Now Martin was always a bit odd, in the best way possible. His wife says the first she met him, he was dancing with a mop. Since he was a child, he loved photographing life as it was, mooching about till some scene caught his eye, and then snapping it. As an adult, he became one of the UK’s best social documentarians, a deeply humanist artist whose affection for ordinary people shines through his work. Unlike other artists, he never cared for life is it ought to be and concerned himself only with life as it was.
Now Martin was always a bit odd, in the best way possible.
His extraordinary career is the subject of I Am Martin Parr, a film that has been largely ignored amid the fuss of the award season. The documentary traces his journey from emerging black-and-white photographer to the very peak of fame and success in his field. Along the way, the captures the changes taking place across British society: the death of historic communities, like the non-conformists in the north of England; the rise in materialism and marketing culture; the appearance of mass tourism; and the individuation of lifestyles. He didn’t try to do this. Just by recording life as it was, he came to throw light on society, and developed a whole new way of seeing in the process. The artist Grayson Perry, one of the talking heads, said Martin’s work had entered the ‘visual unconscious’, so that people would now come upon a scene and think, ‘That looks like a Martin Parr photo.’
These talking heads — artists, curators, fellow photographers, family members, friends — roundly agree that Martin was obsessive, funny and quietly charming. He was able to take photographs of people in part because he noticed them — noticed, for example, the earrings they had made themselves. People were more than willing to pose for him because he noticed and appreciated them, and that appreciation was real. Like Orwell, another great social documentarian, we get the sense that Parr liked to be one of the people, among the people, not studying from a distance let alone from ‘above’. He has been attacked for patronising the working classes, due to his picturing, say, sunburnt people eating chips on a beach in New Brighton. But those who know him say the opposite is true.
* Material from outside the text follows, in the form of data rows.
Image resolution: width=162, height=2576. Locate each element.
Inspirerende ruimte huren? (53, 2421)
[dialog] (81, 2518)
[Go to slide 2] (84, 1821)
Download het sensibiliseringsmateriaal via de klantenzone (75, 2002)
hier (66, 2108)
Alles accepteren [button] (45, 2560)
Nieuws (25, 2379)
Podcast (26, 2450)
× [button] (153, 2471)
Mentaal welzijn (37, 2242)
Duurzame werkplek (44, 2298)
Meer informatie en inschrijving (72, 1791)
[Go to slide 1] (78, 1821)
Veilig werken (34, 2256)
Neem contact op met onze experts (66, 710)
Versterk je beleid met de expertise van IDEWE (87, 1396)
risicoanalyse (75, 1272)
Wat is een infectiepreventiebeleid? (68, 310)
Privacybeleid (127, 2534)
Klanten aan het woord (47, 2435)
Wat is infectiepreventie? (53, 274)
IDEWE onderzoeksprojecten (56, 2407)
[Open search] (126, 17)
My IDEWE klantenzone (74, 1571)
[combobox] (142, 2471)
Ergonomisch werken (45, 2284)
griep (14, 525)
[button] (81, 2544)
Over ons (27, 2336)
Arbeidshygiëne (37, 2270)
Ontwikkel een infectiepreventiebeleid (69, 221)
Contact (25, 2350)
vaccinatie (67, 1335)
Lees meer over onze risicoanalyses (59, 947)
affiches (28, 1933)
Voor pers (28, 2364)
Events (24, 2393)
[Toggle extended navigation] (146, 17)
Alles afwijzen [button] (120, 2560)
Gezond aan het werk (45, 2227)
Martin saw the intrinsic silliness and charm of all people, regardless of class, and his pictures of Tory hustings could be seen as just as unflattering as his photos of people sprawled in the sand in a pair of too-small budgie-smugglers.
He has been attacked for patronising the working classes, due to his picturing, say, sunburnt people eating chips on a beach in New Brighton.
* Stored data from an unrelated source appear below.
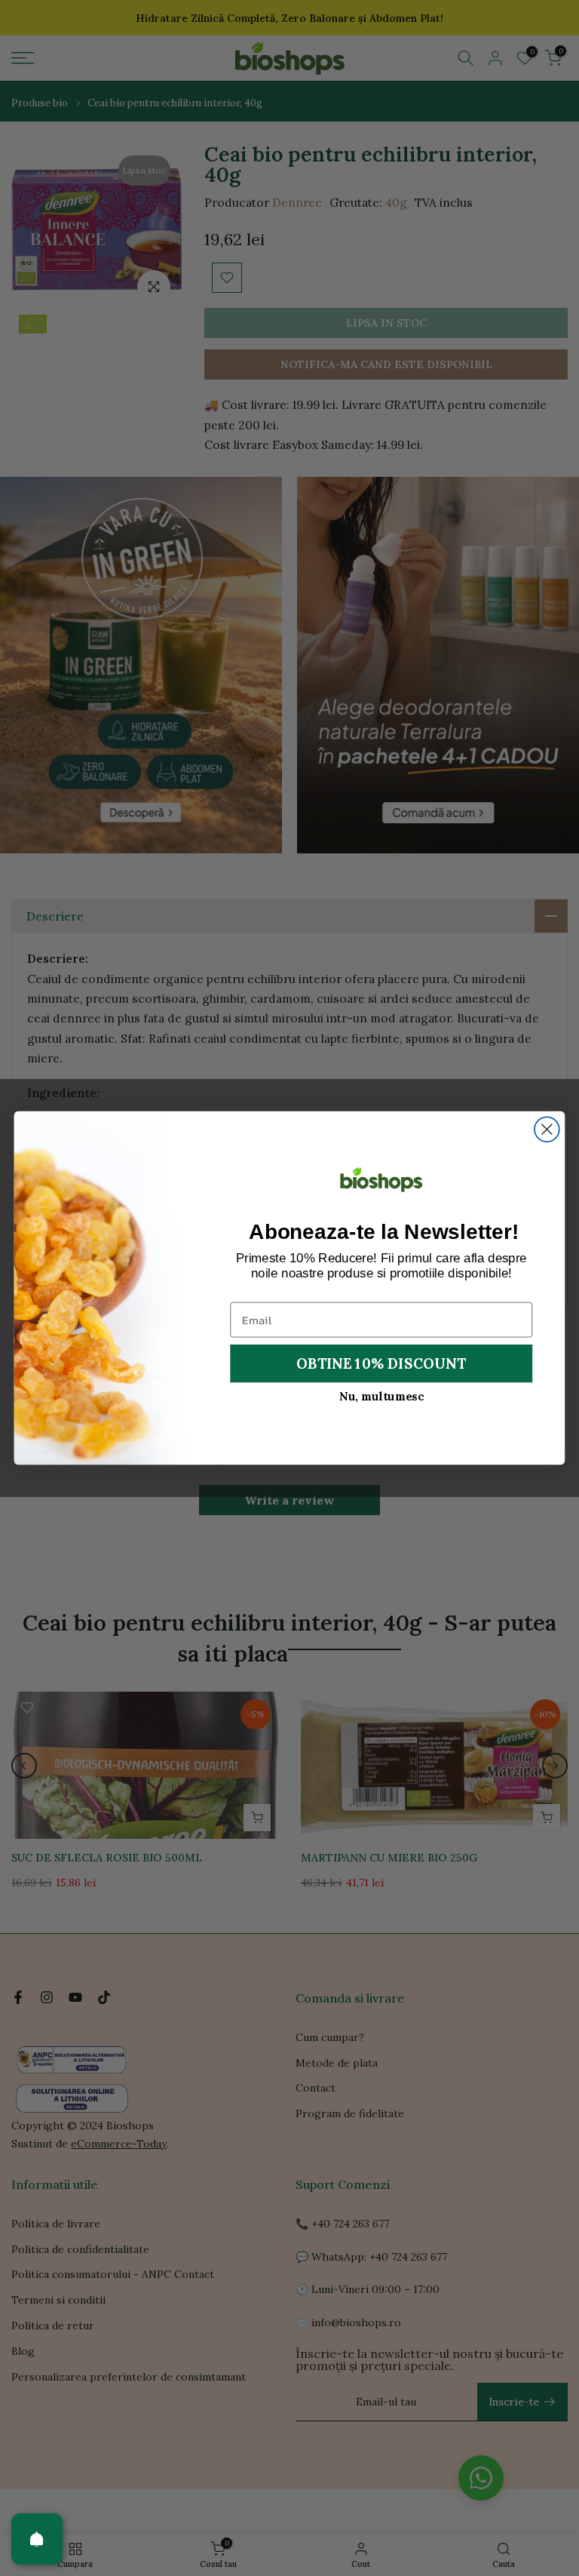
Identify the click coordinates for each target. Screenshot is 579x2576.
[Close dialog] (547, 1129)
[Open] (37, 2539)
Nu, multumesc (381, 1396)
Martin Parr’s photos are bright and saturated with colour, which gives them a vivid, striking quality. The maker of this film, Lee Shulman, shoots his film as much as possible in Parr’s style. The testimonies of the various talking heads help to paint a rich and colourful picture of the man who nonetheless remains mysterious, obsessed by his work and happier walking up and down the seaside, looking up from his zimmer frame to take a photo, than in the pub with his pals. A scene from the day of King Charles’s Coronation in 2023 captures Martin at work: going to road parties and village fêtes, taking photos of people sloshed on cheap wine, or wearing little crowns while eating plastic-looking food off plastic plates with plastic cutlery.
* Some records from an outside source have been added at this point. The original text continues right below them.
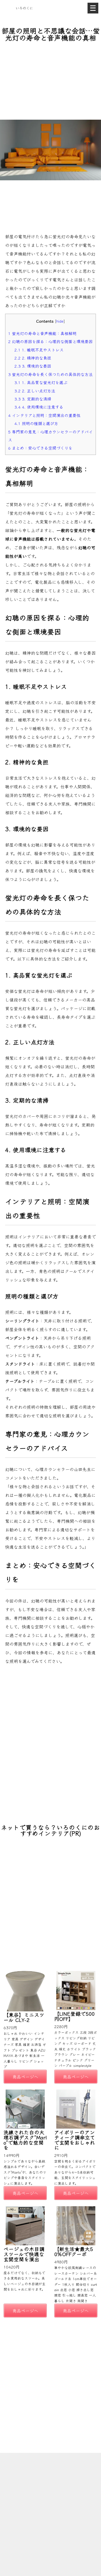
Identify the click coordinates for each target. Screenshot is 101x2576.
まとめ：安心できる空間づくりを (40, 448)
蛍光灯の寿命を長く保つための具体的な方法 (50, 374)
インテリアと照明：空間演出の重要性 (44, 415)
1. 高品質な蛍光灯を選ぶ (40, 382)
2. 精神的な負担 (32, 358)
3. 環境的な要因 (32, 366)
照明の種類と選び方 (36, 423)
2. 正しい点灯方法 (34, 390)
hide (60, 321)
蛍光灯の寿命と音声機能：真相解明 (42, 333)
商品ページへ (25, 2076)
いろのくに (24, 8)
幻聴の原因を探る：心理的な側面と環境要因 (50, 341)
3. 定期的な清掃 (32, 399)
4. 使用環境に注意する (38, 407)
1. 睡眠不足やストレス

There is something heartening, uplifting, ‘humanistic’ about this film and its subject, who sees people as the paradoxes they are: silly and serious, ugly and beautiful, free and unfree, and, in short, worthy of our respect and patience. By capturing people from every class, from every part of society, what he succeeded and continues to succeed in showing is that, at bottom, we are all basically just the same.